With permission from government officials, the university team pursued an integrated approach that combined highly targeted herbicide treatments with a natural biocontrol - a tiny flea beetle (Aphthona spp.) that enjoys feasting on leafy spurge leaves and roots.
"We applied the herbicide once in the fall, when the orchid was at the end of its annual blooming cycle and less likely to be injured," Lym said. "That gave us a way to knock back the weed while the flea beetle population was getting established."
Researchers found that their integrated program controlled 99 percent of the leafy spurge across the acres treated, without damaging the reproduction or development of the orchid itself. Their approach has tipped the balance back towards the natural ecosystem in the Sheyenne National Grassland, where native vegetation is now being reintroduced and the prairie orchid is better able to grow.

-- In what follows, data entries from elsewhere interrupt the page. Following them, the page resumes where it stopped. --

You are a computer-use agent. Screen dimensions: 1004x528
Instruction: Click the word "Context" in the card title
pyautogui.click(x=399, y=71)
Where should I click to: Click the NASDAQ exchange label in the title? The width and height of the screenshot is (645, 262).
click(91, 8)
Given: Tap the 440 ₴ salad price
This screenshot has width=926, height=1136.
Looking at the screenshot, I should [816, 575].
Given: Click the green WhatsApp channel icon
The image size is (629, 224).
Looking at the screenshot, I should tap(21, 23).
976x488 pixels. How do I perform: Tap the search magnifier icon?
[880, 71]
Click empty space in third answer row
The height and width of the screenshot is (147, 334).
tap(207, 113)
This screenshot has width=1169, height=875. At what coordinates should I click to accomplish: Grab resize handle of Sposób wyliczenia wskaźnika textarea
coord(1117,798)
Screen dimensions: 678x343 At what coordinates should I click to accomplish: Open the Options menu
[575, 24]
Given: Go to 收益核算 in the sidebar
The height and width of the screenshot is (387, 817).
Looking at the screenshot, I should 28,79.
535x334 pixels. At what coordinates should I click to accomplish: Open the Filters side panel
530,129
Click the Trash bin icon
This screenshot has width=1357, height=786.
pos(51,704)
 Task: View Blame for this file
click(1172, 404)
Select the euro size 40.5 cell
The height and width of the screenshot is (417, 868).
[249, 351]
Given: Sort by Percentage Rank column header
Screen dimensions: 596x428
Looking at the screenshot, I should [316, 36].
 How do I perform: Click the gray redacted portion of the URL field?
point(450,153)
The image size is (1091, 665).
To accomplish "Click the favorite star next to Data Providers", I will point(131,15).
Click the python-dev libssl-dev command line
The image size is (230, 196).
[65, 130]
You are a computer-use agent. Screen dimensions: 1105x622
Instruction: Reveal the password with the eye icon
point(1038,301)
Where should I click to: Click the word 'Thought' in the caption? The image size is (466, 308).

The same experience has begun to play out across North Dakota, says Lym, who is a 30-year veteran of the leafy spurge wars. He reports that prior to 1995, the number of infested acres in the state doubled every 10 years. Thanks to the combination of herbicides and biocontrols, the trend has now reversed. Half of the 1.6 million acres overrun by leafy spurge have been reclaimed.
"The right mix of weed control tools is helping us win the battle," Lym says. "We're able to manage leafy spurge over the long-term and reclaim our natural ecosystems so that the prairie orchid and other native plants can thrive."